В. В. Колесов
Русская ментальность в языке и тексте
стр. 478
время-то настоящее, по общему смыслу слова — действительное; а какое же это время? прошлое — оно прошло, или будущее — оно еще будет. И вот такое-то разведение даже глагольных форм (они более формальны, чем именные) как раз дает возможность передать и мельчайшие движения души, и процессы внешнего мира.

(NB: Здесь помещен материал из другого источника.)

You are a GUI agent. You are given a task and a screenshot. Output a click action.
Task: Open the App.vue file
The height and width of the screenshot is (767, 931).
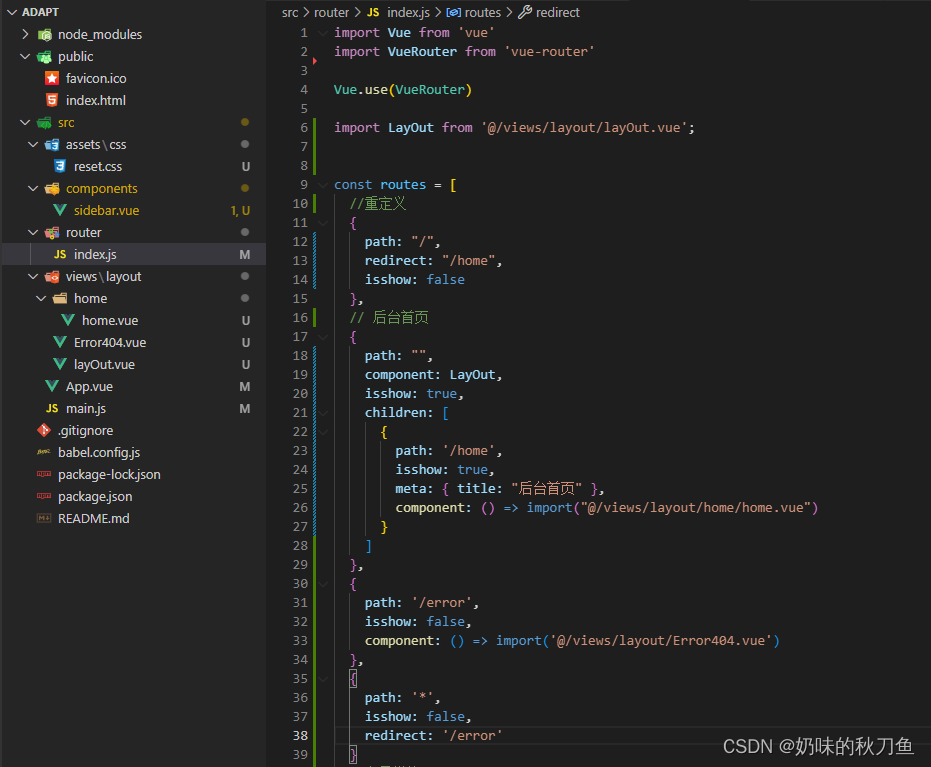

Но продолжим поучительное чтение:
«Более того, при очевидной ориентации в глубины человеческой души и передачу ее состояний, русский дискурс ограничен в средствах выражения внешней определенности личности. В русском имеется лишь 2000 лексических единиц для выражения индивидуальной неповторимости личности. Для сравнения — в немецком таких слов 4000, а в английском — 17 000. Индивидуальность, неповторимость личности — явно не предмет повышенного интереса российского духовного опыта — самозванчески человекобожеского в себе и коллективистского вовне». Любопытные всё же цифры, и какие круглые! Откуда? В любом разговорнике (русско-английском, например) дается не более 10 000 слов (в лучшем случае), а тут одних средств выражения личности столько. На взгляд простеца, и двух тысяч достаточно в этом деле, а если учесть способность русского человека всего одним словом в различной тональности передать свое отношение... Да и неправда это, вовсе не мало слов: фактически любое слово в языке с символически заряженной лексикой может стать оценочным. Давайте наугад: корова, собака, козел... В Словаре русских народных говоров (вышел 36-й том) одних суффиксальных образований такого рода — множество.

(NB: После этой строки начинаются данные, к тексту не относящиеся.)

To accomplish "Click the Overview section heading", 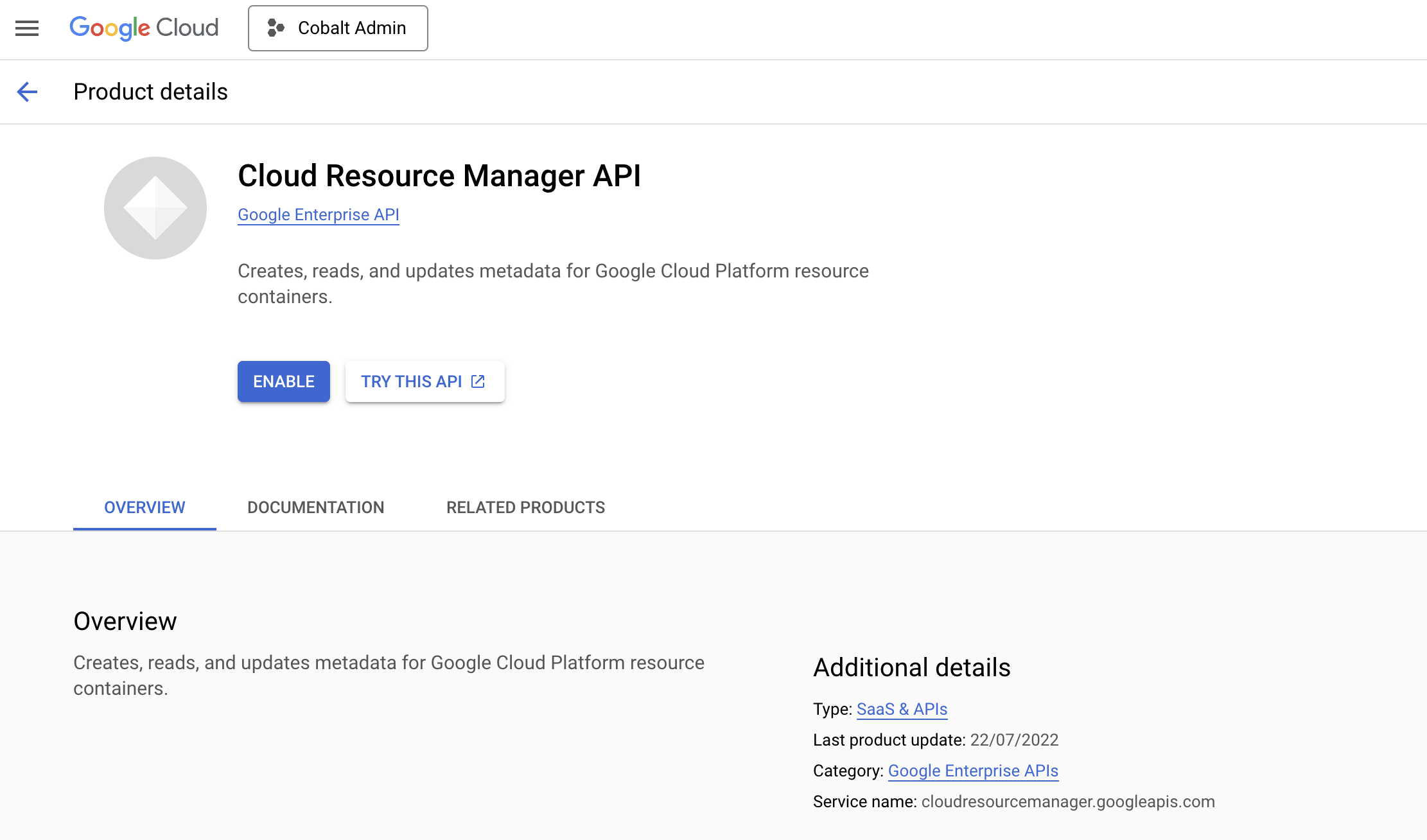I will (x=125, y=621).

Однако наш автор продолжает:
«На русский язык не переводится и английское self. В лучшем случае как „я-концепция“ или „яйность“. Русское „я“ — самозванческое, амбивалентное кротости и крутости, помазанничеству и замазанничеству. Оно то раздувается до абсолютной тотальности богочеловека (дался же он, богочеловек. — В. К.), то сжимается до ничтожества, растворенности в некоей общности...»

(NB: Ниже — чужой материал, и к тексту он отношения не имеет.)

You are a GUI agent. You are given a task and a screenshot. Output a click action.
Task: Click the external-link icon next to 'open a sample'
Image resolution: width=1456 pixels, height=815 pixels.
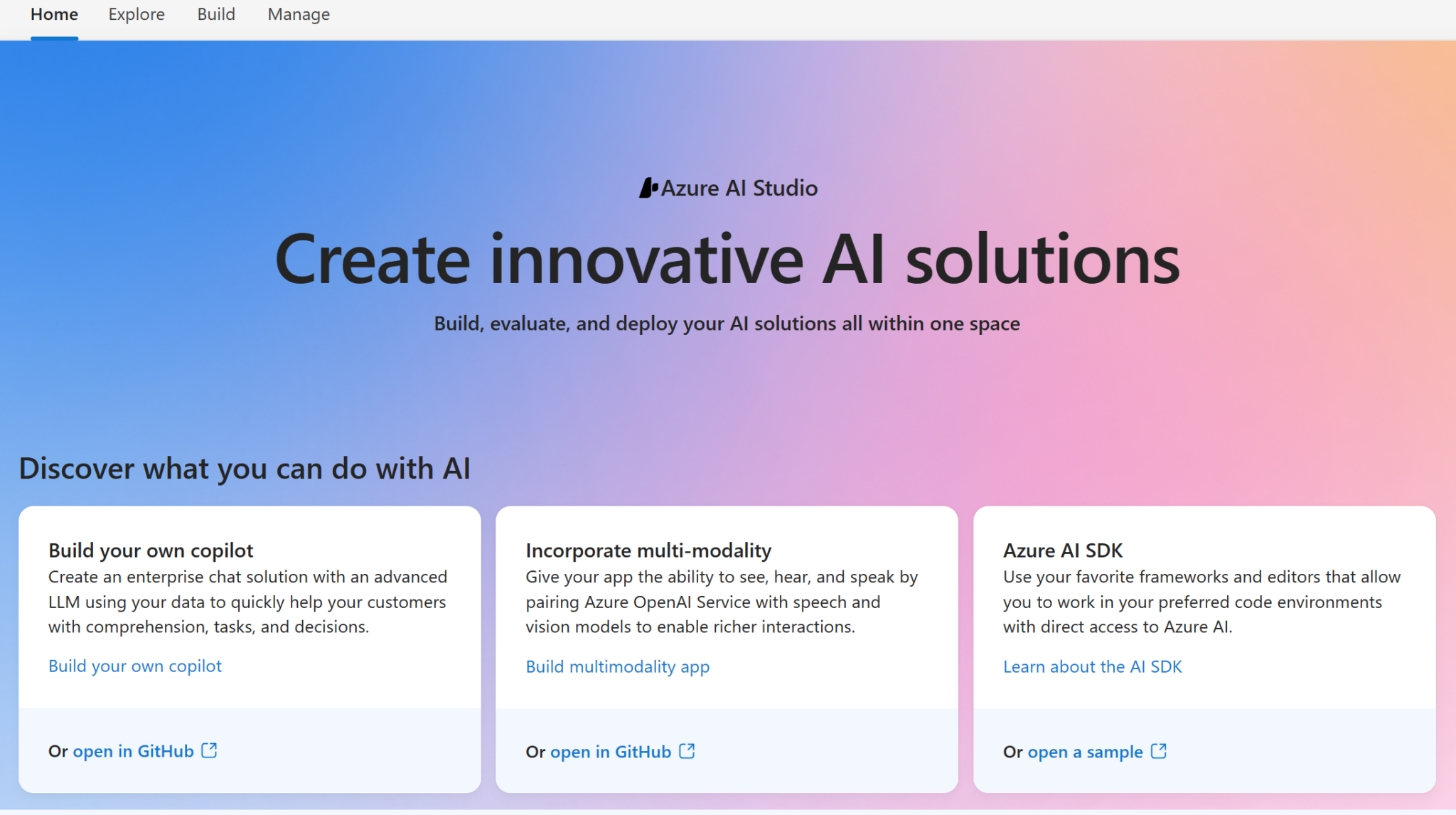click(1160, 751)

Вот оно: «растворенности в некоей общности».
Я обладает описанными здесь свойствами в любом языке мира, да и не в языке дело: дело в человеке и в народе, таким языком пользующимися. Относительно self сказано неточно: сложные слова с местоимением само- у нас в избытке накопились с XI в. Кстати, и насчет «яйность». Семен Франк заметил, что ни на один язык не перевести немецкий философский термин Ichheit— а на русский можно: ячность [Франк 1996: 591].
Наша беда в другом. Беда в том, что слишком много синонимов накопилось у нас для обозначения одного и того же символа. Слов много, и невозможно иногда договориться, из какого же слова исходить как из начала движения — от мысли в идее или ее воплощения в вещи-деле. Ключевский, описывая такую особенность русской ментальности, «разорванность русского сознания», говорил о том, что «каждое сильное лицо у нас как Адам дает вещам свои имена. Отсюда разнообразие характеров и неуловимость типов, рыхлость общества и непривычка к дружной деятельности плотными крупными союзами. У себя дома мы сильнее, чем на улице. Личный интерес господствует над общественным» — «у нас исчезли все идеи и остались только их символы, погасли лучи, но остались тени» [Ключевский IX: 360, 349].
Но тема наша — тема соборности, не уклонились ли мы? Нет, не уклонились. Самый термин соборность есть попытка найти гипероним, способный объединить многочисленные синонимы, некогда воплощавшие ту же идею, но в распыленном по разным предикатам виде.